Structural database of small PtAu and hydrogenated PtAu nanoparticles

This is a database of PtAu and hydrogenated PtAu:H nanoparticles generated with a GAP interatomic potential for PtAu:H [1]. The files are provided in ASE's extended XYZ format. The database contains the following entries: lowest_PtAu.xyz: 11 nanoparticles from 0% to 100% Au content at 10% intervals. These are the lowest in energy for each composition among a significantly larger database of candidates (with 770 entries). They were generated with a "cooking" protocol [2]. hydrogenated_ordered.xyz: 880 PtAu:H nanoparticles generating by adding hydrogen to the 11 "bare" nanoparticles in "lowest_PtAu.xyz". The hydrogen was added using a heuristic Markov-chain Monte Carlo approach with a defined chemical potential for hydrogen. For each chemical potential (8 values within the range -3 eV to -2.1 eV), 10 configurations were run per starting bare nanoparticle, with 2000 steps of the heuristic algorithm (which includes full geometric optimization at each step). The attached structures are the last snapshot of each Monte Carlo trajectory, and represent the expected hydrogen coverage at the given chemical potential. The individual entries within the XYZ file have tags with self-explanatory names for the chemical potential ("mu") and the random initialization ("i_rand"). The reference paper with more details will be added here once it is available as a preprint or published in a journal. Financial support from the Research Council of Finland and computational resources from CSC (the Finnish IT Center for Science) and Aalto University's Science-IT project are gratefully acknowledged. References J. Kloppenburg and M.A. Caro. GAP interatomic potential for PtAu:H nanoparticle simulation. DOI: 10.5281/zenodo.11184039. J. Kloppenburg, L. B. Pártay, H. Jónsson, and M. A. Caro. "A general-purpose machine learning Pt interatomic potential for an accurate description of bulk, surfaces and nanoparticles". J. Chem. Phys. 158, 134704 (2023).

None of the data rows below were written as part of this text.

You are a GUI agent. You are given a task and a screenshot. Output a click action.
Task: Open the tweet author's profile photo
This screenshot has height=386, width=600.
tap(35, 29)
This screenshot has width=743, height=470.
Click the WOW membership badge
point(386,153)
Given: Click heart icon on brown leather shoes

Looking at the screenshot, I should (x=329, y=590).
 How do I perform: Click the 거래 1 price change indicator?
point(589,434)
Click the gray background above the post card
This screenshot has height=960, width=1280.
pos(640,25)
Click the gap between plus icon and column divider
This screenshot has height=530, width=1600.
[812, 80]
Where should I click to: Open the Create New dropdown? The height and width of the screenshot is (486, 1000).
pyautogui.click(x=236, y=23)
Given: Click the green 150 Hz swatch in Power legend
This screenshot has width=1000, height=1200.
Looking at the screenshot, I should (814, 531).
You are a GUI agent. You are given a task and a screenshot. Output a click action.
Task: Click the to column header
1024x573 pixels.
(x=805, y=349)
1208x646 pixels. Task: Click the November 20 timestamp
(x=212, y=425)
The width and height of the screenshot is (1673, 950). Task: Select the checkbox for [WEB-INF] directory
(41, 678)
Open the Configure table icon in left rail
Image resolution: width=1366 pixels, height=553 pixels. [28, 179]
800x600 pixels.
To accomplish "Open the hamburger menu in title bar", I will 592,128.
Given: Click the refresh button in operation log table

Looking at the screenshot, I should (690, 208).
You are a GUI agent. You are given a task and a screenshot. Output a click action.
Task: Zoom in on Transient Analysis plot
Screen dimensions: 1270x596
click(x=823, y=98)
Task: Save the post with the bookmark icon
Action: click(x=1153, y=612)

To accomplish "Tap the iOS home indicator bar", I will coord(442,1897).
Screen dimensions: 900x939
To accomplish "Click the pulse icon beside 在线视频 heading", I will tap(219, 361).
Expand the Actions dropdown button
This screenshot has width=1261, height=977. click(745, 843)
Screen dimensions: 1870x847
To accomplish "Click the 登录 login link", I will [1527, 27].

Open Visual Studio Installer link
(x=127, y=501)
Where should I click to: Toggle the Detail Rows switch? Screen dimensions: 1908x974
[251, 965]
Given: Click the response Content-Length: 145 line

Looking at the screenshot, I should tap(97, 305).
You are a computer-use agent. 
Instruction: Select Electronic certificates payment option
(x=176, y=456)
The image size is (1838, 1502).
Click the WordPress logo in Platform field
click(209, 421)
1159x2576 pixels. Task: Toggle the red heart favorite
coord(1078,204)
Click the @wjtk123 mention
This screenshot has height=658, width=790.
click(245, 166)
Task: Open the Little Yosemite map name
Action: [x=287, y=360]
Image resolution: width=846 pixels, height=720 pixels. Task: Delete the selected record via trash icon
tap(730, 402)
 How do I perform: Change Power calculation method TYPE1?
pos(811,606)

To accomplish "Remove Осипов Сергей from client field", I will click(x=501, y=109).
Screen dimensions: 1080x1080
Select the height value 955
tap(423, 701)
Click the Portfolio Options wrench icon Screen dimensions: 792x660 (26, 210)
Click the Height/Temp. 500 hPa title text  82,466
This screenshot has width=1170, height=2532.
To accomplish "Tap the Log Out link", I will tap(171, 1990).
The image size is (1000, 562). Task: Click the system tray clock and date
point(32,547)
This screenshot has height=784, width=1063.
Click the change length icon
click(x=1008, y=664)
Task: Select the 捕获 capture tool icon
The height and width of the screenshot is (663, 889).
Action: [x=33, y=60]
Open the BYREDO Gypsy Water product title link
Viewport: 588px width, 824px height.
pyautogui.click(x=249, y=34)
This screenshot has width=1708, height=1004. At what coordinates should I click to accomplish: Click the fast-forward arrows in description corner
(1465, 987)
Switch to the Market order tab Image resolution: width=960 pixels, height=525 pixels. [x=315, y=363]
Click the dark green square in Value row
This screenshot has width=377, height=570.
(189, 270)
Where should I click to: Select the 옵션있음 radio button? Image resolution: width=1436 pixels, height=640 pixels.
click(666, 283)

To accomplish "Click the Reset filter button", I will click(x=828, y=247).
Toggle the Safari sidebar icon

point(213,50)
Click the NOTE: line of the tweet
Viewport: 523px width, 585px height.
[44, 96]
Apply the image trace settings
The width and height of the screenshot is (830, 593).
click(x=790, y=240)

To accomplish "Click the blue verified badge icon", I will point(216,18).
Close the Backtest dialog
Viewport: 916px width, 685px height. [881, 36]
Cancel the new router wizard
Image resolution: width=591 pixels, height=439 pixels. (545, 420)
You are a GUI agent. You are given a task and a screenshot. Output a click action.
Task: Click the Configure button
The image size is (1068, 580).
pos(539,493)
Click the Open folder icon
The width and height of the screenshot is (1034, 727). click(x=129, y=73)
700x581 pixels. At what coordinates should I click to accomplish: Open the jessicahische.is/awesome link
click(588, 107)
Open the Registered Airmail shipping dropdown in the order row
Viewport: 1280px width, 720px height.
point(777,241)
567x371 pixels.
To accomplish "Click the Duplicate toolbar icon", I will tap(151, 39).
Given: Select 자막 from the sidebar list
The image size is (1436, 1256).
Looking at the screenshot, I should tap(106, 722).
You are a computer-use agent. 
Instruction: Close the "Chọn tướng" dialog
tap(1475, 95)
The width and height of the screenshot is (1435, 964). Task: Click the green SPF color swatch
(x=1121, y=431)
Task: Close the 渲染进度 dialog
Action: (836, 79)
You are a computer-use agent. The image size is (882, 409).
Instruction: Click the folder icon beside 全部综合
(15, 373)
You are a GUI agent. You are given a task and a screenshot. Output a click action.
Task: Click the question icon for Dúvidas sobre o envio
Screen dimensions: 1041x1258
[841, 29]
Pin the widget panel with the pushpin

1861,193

本数据集为使用GAP原子间势（Gaussian Approximation Potential）针对PtAu:H体系生成的PtAu及氢化PtAu:H纳米粒子数据库[1]。所有文件以原子模拟环境（Atomic Simulation Environment，ASE）的扩展XYZ格式存储。本数据库包含以下条目： lowest_PtAu.xyz：包含11个纳米粒子，金（Au）含量覆盖0%至100%，间隔为10%。在包含770条候选条目的大规模数据库中，这些粒子为对应组分下能量最低的结构。它们通过「cooking」制备流程生成[2]。 hydrogenated_ordered.xyz：通过向lowest_PtAu.xyz中的11个「裸」纳米粒子引入氢原子，共生成880个PtAu:H纳米粒子。氢原子的引入采用启发式马尔可夫链蒙特卡洛方法，并设定了明确的氢化学势。对于8个处于-3 eV至-2.1 eV区间的化学势值，每个初始裸纳米粒子对应运行10组构型，每组包含2000步启发式算法迭代（每步均包含完整的几何优化）。本文件收录的结构为每条蒙特卡洛轨迹的最终快照，代表对应化学势下的预期氢覆盖率。XYZ文件中的各条目带有含义明确的标签，分别对应氢化学势（「mu」）与随机初始化编号（「i_rand」）。 有关更多细节的研究论文将在其以预印本形式发布或正式刊发于期刊后补充至此处。 衷心感谢芬兰研究理事会（Research Council of Finland）提供的经费支持，以及芬兰IT科学中心（CSC）与阿尔托大学科学信息技术项目（Aalto University's Science-IT project）提供的计算资源。 参考文献 [1] J. Kloppenburg 与 M.A. Caro. 用于PtAu:H纳米粒子模拟的GAP原子间势. DOI: 10.5281/zenodo.11184039. [2] J. Kloppenburg, L. B. Pártay, H. Jónsson, 与 M. A. Caro. 用于精准描述块体、表面与纳米粒子的通用机器学习Pt原子间势. 《化学物理学报》158, 134704 (2023).